For the first time ever, scientists have managed to develop a single molecule that can absorb energy from the entire visible spectrum of light, meaning it can harness over 50 percent more solar energy than conventional solar cells. That also means it can catalyze that energy into hydrogen.
Hydrogen is viewed by many in the scientific community as the clean-burning fuel that might power our vehicles in a low-emissions future. Typically, it’s produced by running an electric current through water molecules, separating it from the oxygen. The new discovery, however, uses light as an energy source instead of electricity, removing electricity production from the process altogether.

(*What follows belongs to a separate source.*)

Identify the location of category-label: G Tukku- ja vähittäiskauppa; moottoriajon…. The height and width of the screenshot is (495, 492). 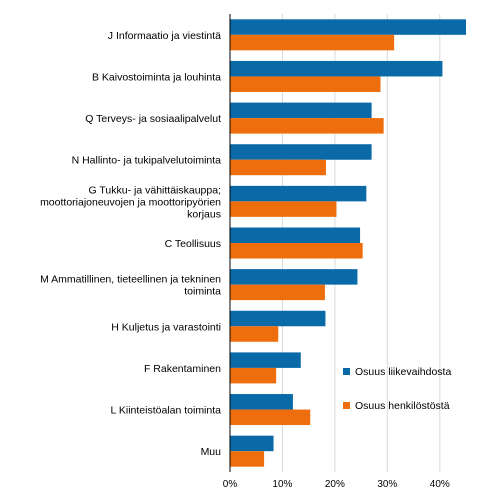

Turning energy from the sun into, say, fuel for a car, first requires a mechanism to collect the energy. That energy then has to be converted into fuel. The conversion requires something called a catalyst — a thing that speeds up a chemical reaction, allowing the conversion from solar energy to usable energy like hydrogen.
The catalyst used in the study is derived from a rare element called rhodium and has shown a unique ability to collect energy from the entire visible spectrum of sunlight, including low-energy infrared, and transform it quickly and efficiently into hydrogen, which doesn’t produce any greenhouse gases as a byproduct of its use.
There are still problems to work out before the finding can be put to real-world applications, but the findings do point towards a strong tenacity in the scientific community to find ways to smooth our transition towards greener energy sources.